How robots can help soldiers haul their heavy gear (pictures)
Lockheed's Squad Mission Support System is a prototype designed to assist combat units by autonomously hauling their gear. That's useful since the average soldier carries 130 pounds of gear.
SMSS hauling gear
GRAND PRAIRIE, Texas -- One of the biggest issues facing U.S. military combat units is that individual soldiers or Marines carry, on average, 130 pounds of gear. Though they are usually fit and strong, that load can wear them down.
Though it's very early in the game, the military is considering ways to take some of that weight off their shoulders, and one option is an autonomous ground vehicle system capable of carrying much of the non-essential gear soldiers and Marines take with them into the field.
Several companies are vying for a potential military contract, and as part of Road Trip 2014, CNET reporter Daniel Terdiman visited Lockheed Martin's Missiles and Fire Control offices here for a demonstration of that company's Squad Mission Support System (SMSS). Read his story here.

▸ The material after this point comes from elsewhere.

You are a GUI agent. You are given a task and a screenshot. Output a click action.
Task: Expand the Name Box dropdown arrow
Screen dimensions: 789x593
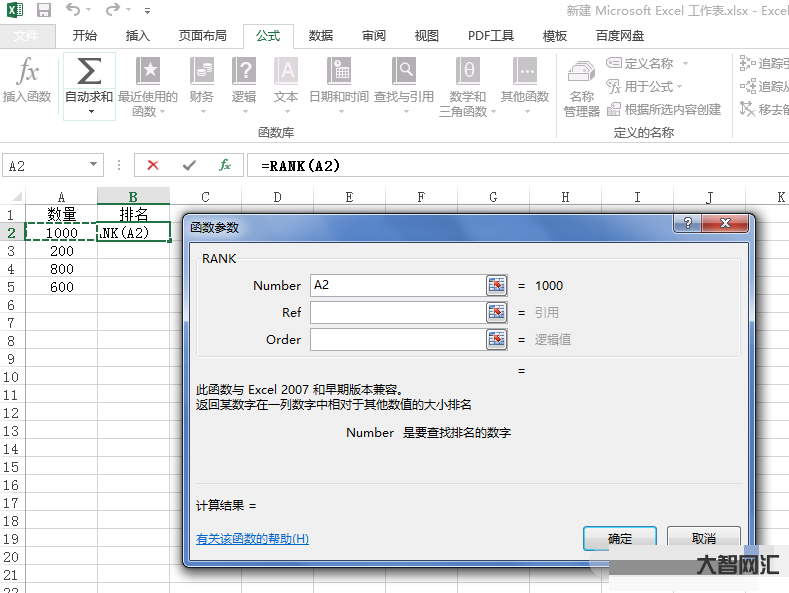[x=94, y=165]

Lockheed's SMSS was designed to be able to navigate nearly any kind of terrain. One example is dirt. The vehicles can be remote controlled from nearby, can be be programmed to run autonomously, or can be controlled from hundreds of miles away by satellite.
Although the military hasn't issued a contract for an autonomous ground vehicle like the SMSS, it's clear that among many things that will be required if, and when, it does, will be the ability for the vehicles to rake the ground for potential land mines or other explosives. Though the machines may be destroyed or damaged by such weapons, no soldiers or Marines would be harmed.
Another capability Lockheed has built into the SMSS is for the vehicle to autonomously follow an individual. Once set to do so, it can distinguish between multiple people, and will continue to follow the person it's supposed to. Here, an SMSS drives a short distance behind a Lockheed employee as he walks across a field at the company's robotics facility in Grand Prairie, Tex.
This version of the SMSS has been outfitted with a gyro-cam and satellite equipment that allows it be controlled by personnel far away from the field. Lockheed recently conducted a test of this system in Michigan, and plans to do another test at Fort Benning in Georgia in August.